Causal Artificial Intelligence: A New Way to Turn Data into Effective Health Interventions
The following is a simplified version of our original Frontiers in Artificial Intelligence article: Causal Datasheet for Datasets: An Evaluation Guide for Real-World Data Analysis and Data Collection Design Using Bayesian Networks.
In rural Uttar Pradesh, India, a state with more than 230 million people, 10 times more mothers and babies die during or after birth than in the US. Evidence shows that delivery at hospitals is vital to reducing maternal deaths. But, despite a government incentive scheme and community health workers deployed to spread the message, 20% of pregnant women still deliver their babies at home. We wondered, how could we change their decisions?
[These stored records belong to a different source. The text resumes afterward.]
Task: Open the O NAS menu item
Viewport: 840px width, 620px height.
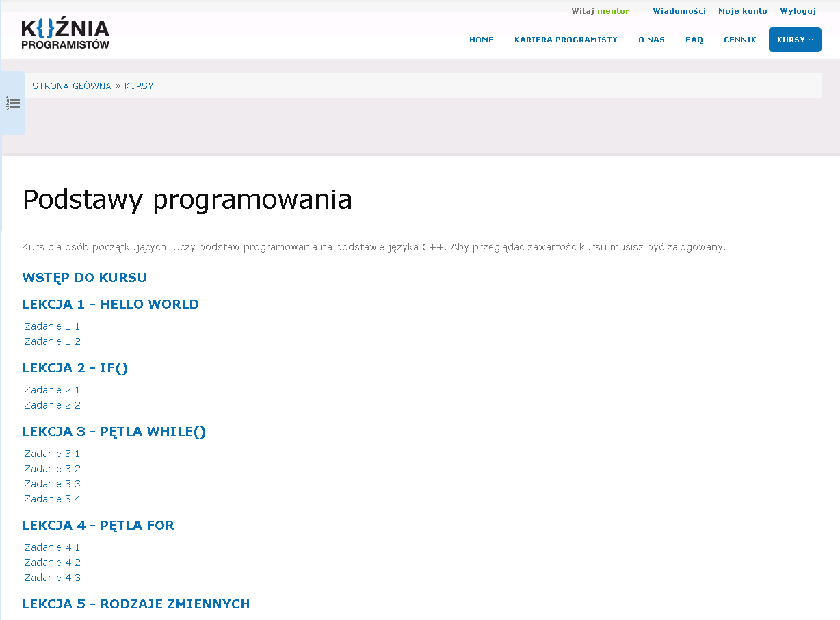Action: tap(651, 40)
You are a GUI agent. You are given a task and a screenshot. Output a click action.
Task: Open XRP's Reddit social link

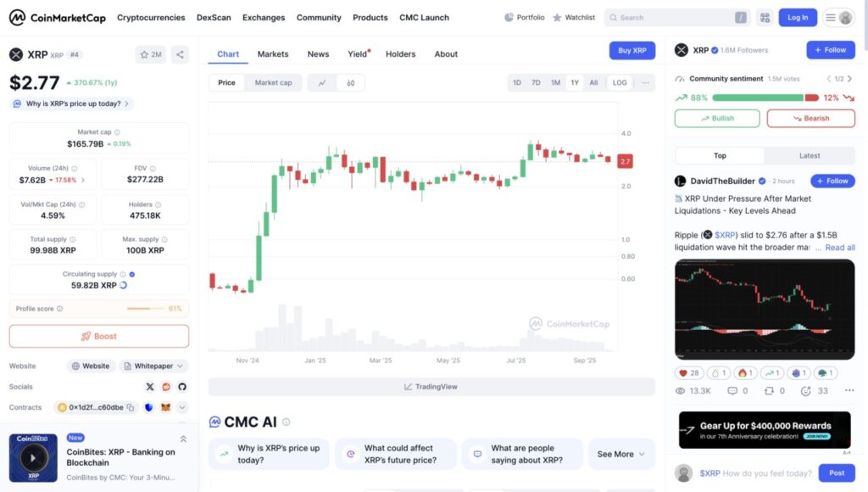pos(166,387)
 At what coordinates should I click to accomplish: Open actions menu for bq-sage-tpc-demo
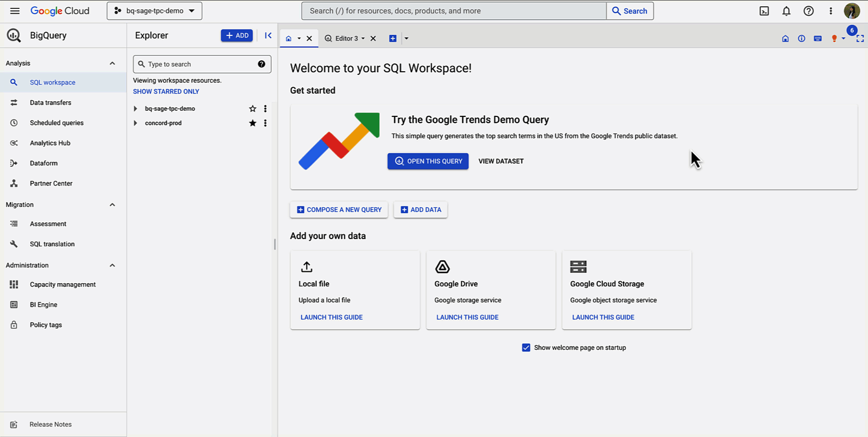[x=265, y=109]
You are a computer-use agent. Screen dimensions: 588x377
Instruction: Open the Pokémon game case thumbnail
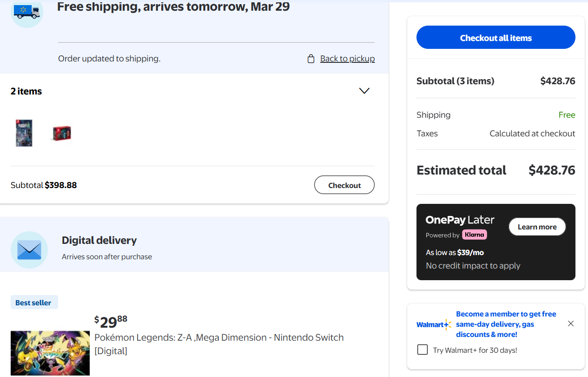click(24, 133)
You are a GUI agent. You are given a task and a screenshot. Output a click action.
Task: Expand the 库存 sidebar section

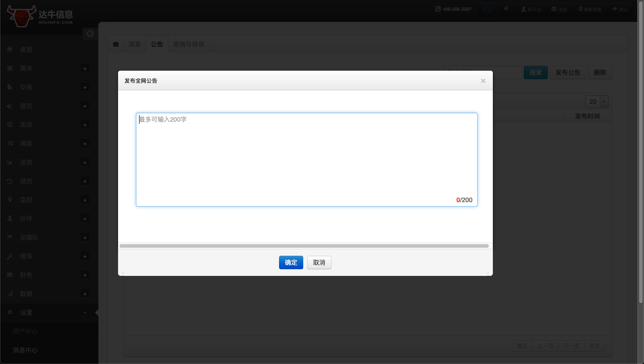coord(85,125)
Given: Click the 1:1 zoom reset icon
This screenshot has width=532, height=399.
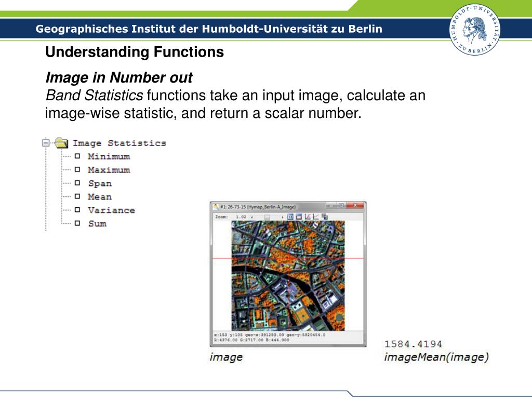Looking at the screenshot, I should (x=291, y=216).
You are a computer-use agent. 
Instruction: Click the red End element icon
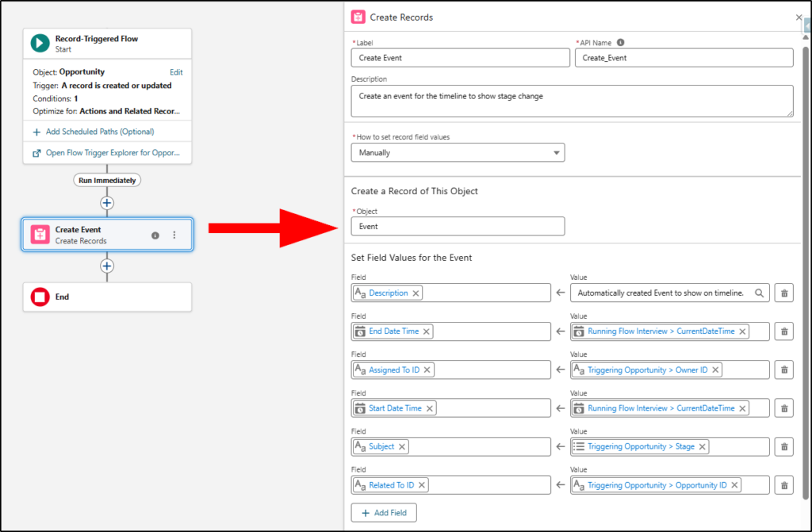(40, 297)
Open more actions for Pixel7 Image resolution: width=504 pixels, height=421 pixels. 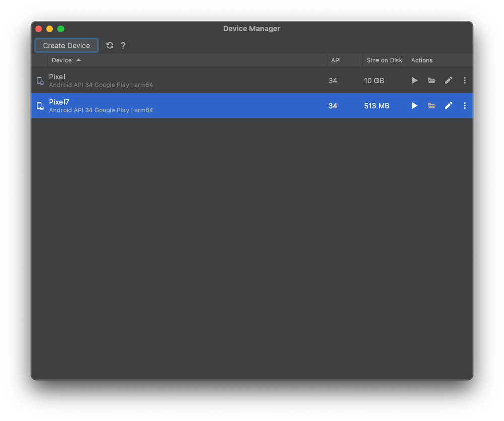[x=464, y=106]
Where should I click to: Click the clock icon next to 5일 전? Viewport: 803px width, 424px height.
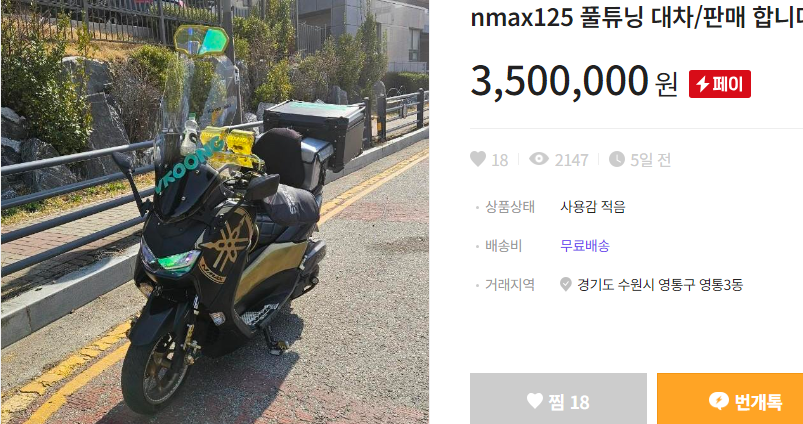click(617, 159)
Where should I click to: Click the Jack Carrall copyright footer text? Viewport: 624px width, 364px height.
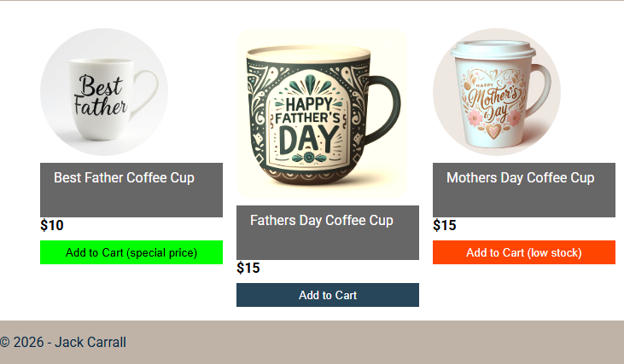click(63, 343)
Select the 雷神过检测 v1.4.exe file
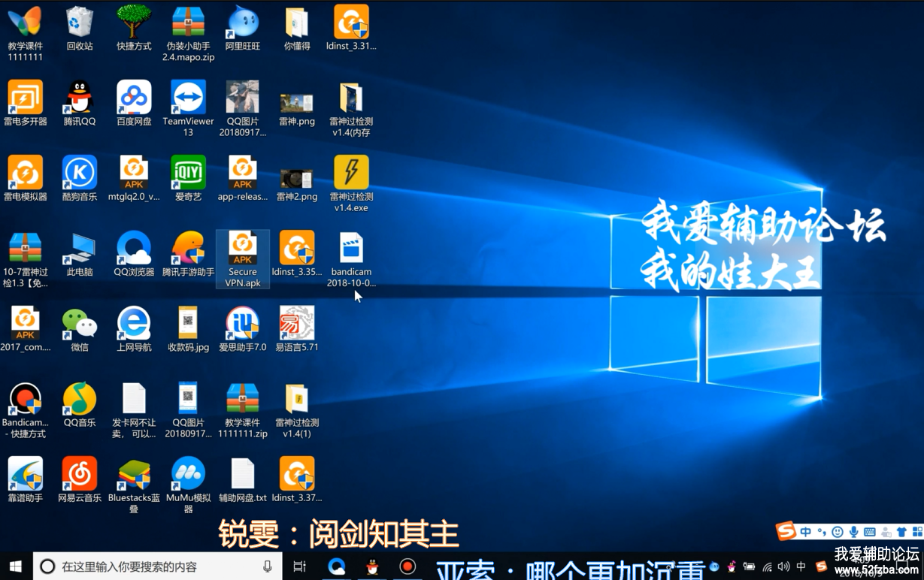 tap(351, 174)
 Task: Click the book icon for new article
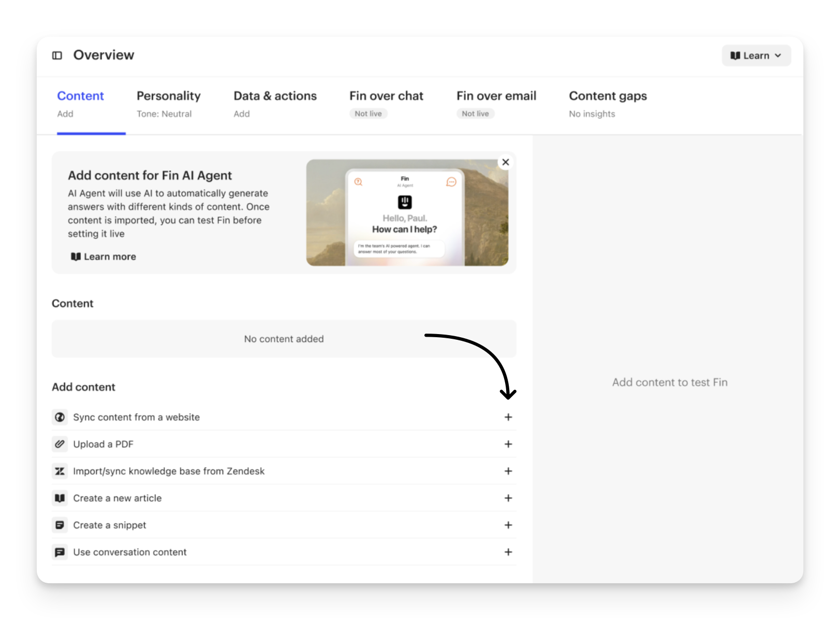pos(60,498)
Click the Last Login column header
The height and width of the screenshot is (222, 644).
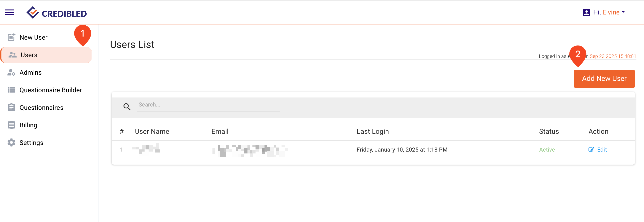[x=373, y=131]
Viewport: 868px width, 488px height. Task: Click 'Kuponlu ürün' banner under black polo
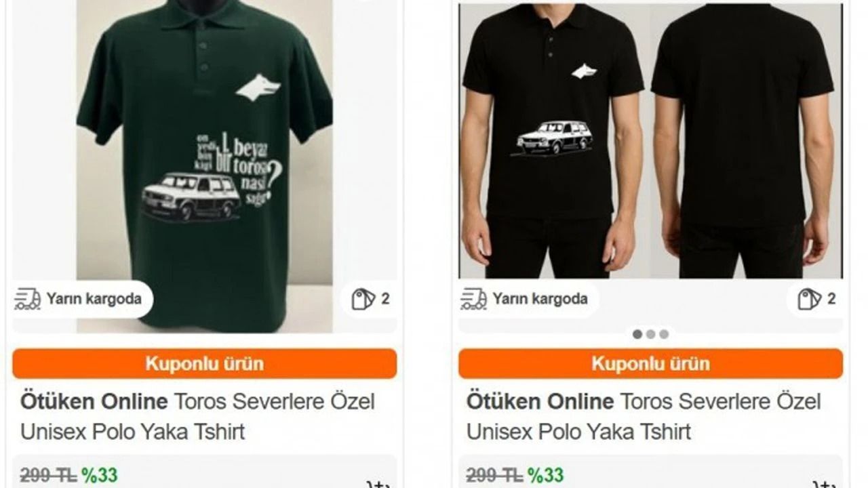(x=651, y=364)
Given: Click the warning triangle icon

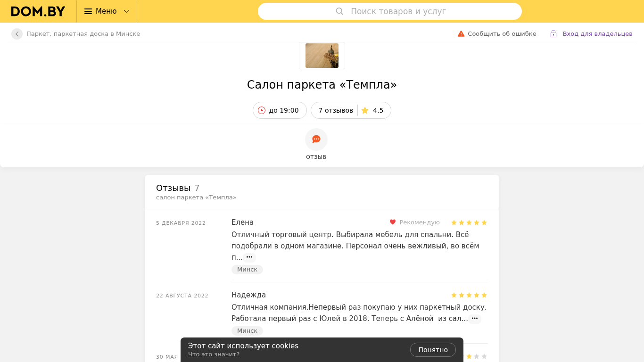Looking at the screenshot, I should tap(461, 34).
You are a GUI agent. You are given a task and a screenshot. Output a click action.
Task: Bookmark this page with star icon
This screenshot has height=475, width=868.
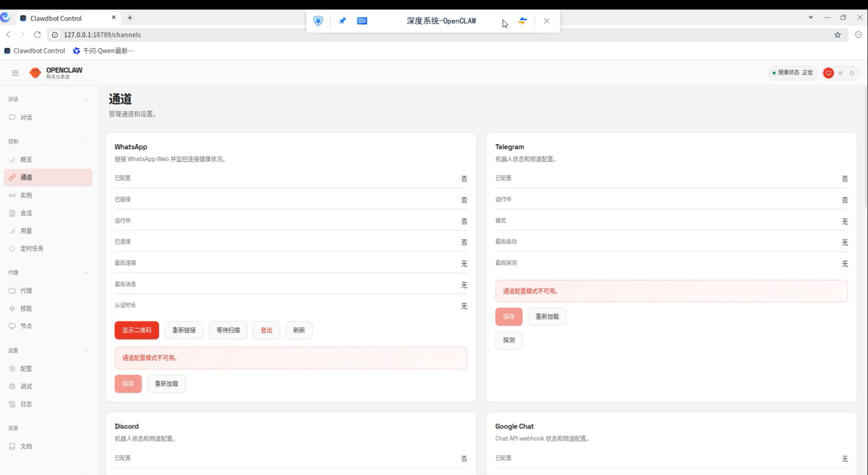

This is the type of complex problem that many lower and middle income countries are trying to solve: How can they identify the best interventions to drive behavior change, leading to better outcomes?
Data is the first step to solving these problems and policy decisions have become increasingly reliant on data-first approaches to provide necessary insights. This data-first mindset has spawned numerous data collection programs, ranging from specific subjects at the sub-national and national levels, which enable local or national governments and international agencies to monitor trends across health program areas and set priorities for health policy, interventions, and program funding.
Unfortunately, the way the global health field typically uses this explosion of data has not realized its revolutionary potential to inform health intervention design in a substantial, precise way.
Designing interventions for the real world without expensive and cumbersome trials
Since global health and development problems are complex, an in-depth understanding of the complexities on the ground — what informs people’s choices, who they listen to, what factors dissuade them, and more — is needed to ensure the right person receives the right intervention. This is known as a precision public health approach.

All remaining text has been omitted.